> _Work task 1_: In the BME course-planning post below, which two research interests does the speaker name?
> _Work task 2_: Carry on the BME course-planning post below from the point where it stops, keeping the poster's first-person voice.

> _Quoted passage_:
BME- Mechanics, Complex Analysis, Thermodynamics, Quantum

In summary, the speaker is a biochemistry major who wants to pursue a PhD in BME. They have identified courses in engineering, physics, and mathematics that would be beneficial for their grad school application. They also have questions about specific courses, including classical mechanics vs. engineering mechanics, complex variables, and thermodynamics and quantum mechanics. The speaker is seeking guidance on which courses would be most helpful for their research interests, which include medical imaging and the molecular side of BME. They are also considering taking courses in physiology and molecular biology, but are unsure if these would be necessary.
  • #1
gofisch19
5
0
Hi everyone,
I'm a biochemistry major hoping to go into BME (ideally PhD). Besides taking a bunch of extra math courses, I made a list of engineering and intermediate level physics classes that grad schools seem to be looking for, and also kind of figured out what courses offered by my school would be a good idea to take. There isn't much engineering guidance at my school, and certainly not BME, so I had a bunch of questions I was wondering if you guys could answer.

> _Data extract_:
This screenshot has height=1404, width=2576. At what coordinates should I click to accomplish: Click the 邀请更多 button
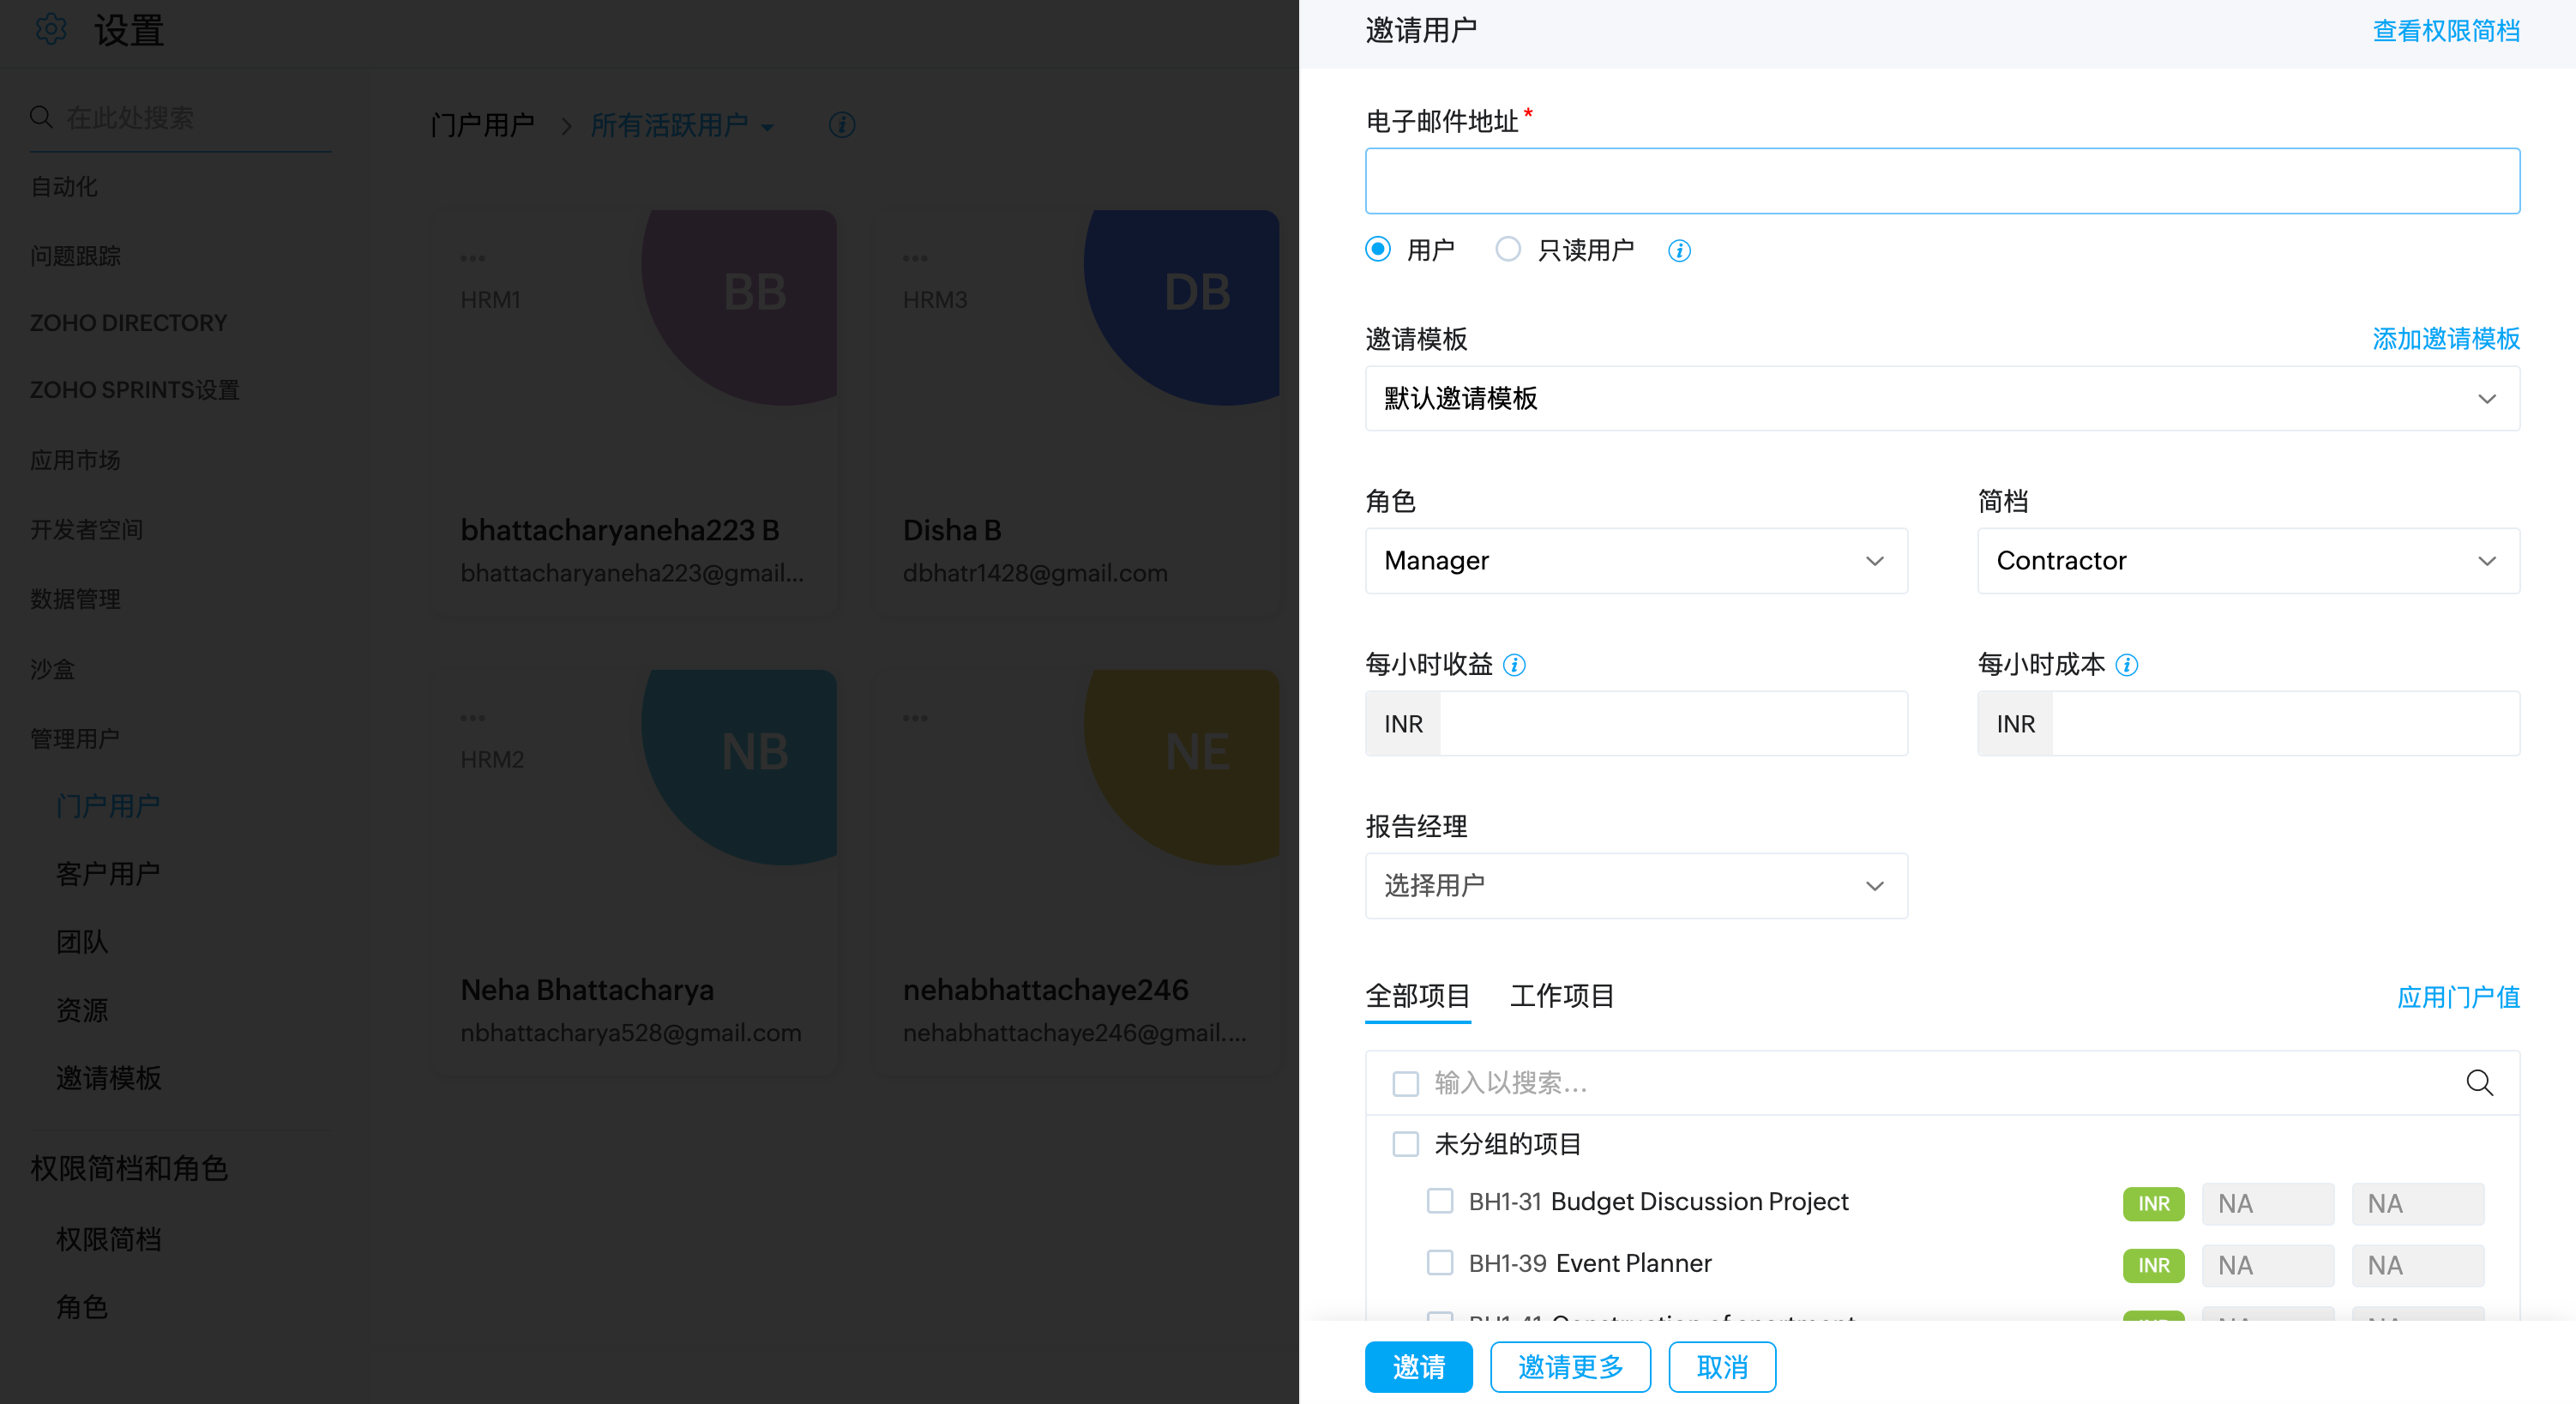point(1570,1366)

> _Answer space 1_: Medical imaging and the molecular side of BME.

> _Answer space 2_:
1. A course in classical mechanics (4 cr, offered by the physics dept at my school) vs. engineering mechanics (3 cr, offered the ME dept at a nearby college)- a physics prof at my school thinks the former might even give me a more thorough exposure to the topic. I'm worried about application though.
2. Mathematics of complex variables- is a new course being offered at my school, sort of as a concession from the math dept to the physics department. The idea is for the students planning on going into to engineering/applied math/physics to have a better working knowledge of application, again. (I'm trying to load up on the applied courses, since I'm most worried about that.) Anyway, should I take it?
3. Thermodynamics and quantum mechanics- how different are these courses taught as physics compared to physical chemistry? I was advised to take thermo as a physics and quantum as a pchem (I need one pchem for my major anyway). What do you think? Grad schools don't usually stipulate quantum as an incoming prereq, but I figure in case I want to go into imaging it would be a smart idea.
4. The other more advanced courses I plan on taking- mathematical physics (might be called methods or something like that in other schools), fluid mechanics, and electrical circuits. Does this sound right? Also- what do you think about physiology and molecular biology- as far as the latter, I'm taking biochemistry, so I don't see much point- but physiology might be a good idea.
Thanks in advance for your input!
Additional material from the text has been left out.